Planeten ontdekt met waarschijnlijk water op oppervlak
Rond een andere ster dan de zon draaien twee planeten die waarschijnlijk voor ongeveer de helft uit water bestaan, nog meer dan de aarde. Dat concludeert een internationale groep wetenschappers. Hun studie staat in het belangrijke wetenschapsblad Nature Astronomy.
Het gaat om de planeten Kepler-138 c en Kepler-138 d. Ze zijn ongeveer drie keer zo groot als de aarde en wegen twee keer zo veel. De planeten draaien rond de ster Kepler-138, op ongeveer 218 lichtjaar afstand van de aarde. Het stelsel is in 2014 ontdekt en nu bestudeerd met de ruimtetelescopen Hubble en Spitzer.

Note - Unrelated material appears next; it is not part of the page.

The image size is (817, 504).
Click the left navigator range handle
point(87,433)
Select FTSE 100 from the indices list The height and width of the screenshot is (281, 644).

Het water zelf is niet waargenomen, daarvoor staan de planeten te ver weg. Maar uit de metingen komt naar voren dat de planeten vooral moeten bestaan uit een stof die lichter is dan rotsen en zwaarder dan gassen als waterstof of helium. De aarde is rotsachtig, gasreuzen als Jupiter bestaan vooral uit gas. Water is dan de meest waarschijnlijke mogelijkheid daartussenin, aldus de onderzoekers. Ze zeggen: „Dit is het beste bewijs tot nu toe voor waterwerelden, een soort planeet waarvan sterrenkundigen al lang dachten dat die zou moeten bestaan.”
Als er inderdaad veel water op de twee planeten is, wil dat niet zeggen dat ze eruitzien als de aarde, met oceanen, watervallen en neerslag, benadrukken de wetenschappers. Het is dus ook niet zeker of er misschien leven mogelijk is. „De temperatuur in de dampkring van Kepler-138 d ligt waarschijnlijk boven het kookpunt van water. De planeet heeft waarschijnlijk een dikke, dichte atmosfeer van stoom. Daaronder zou water onder hoge druk kunnen zijn, misschien tussen vloeibaar en gasvormig in.”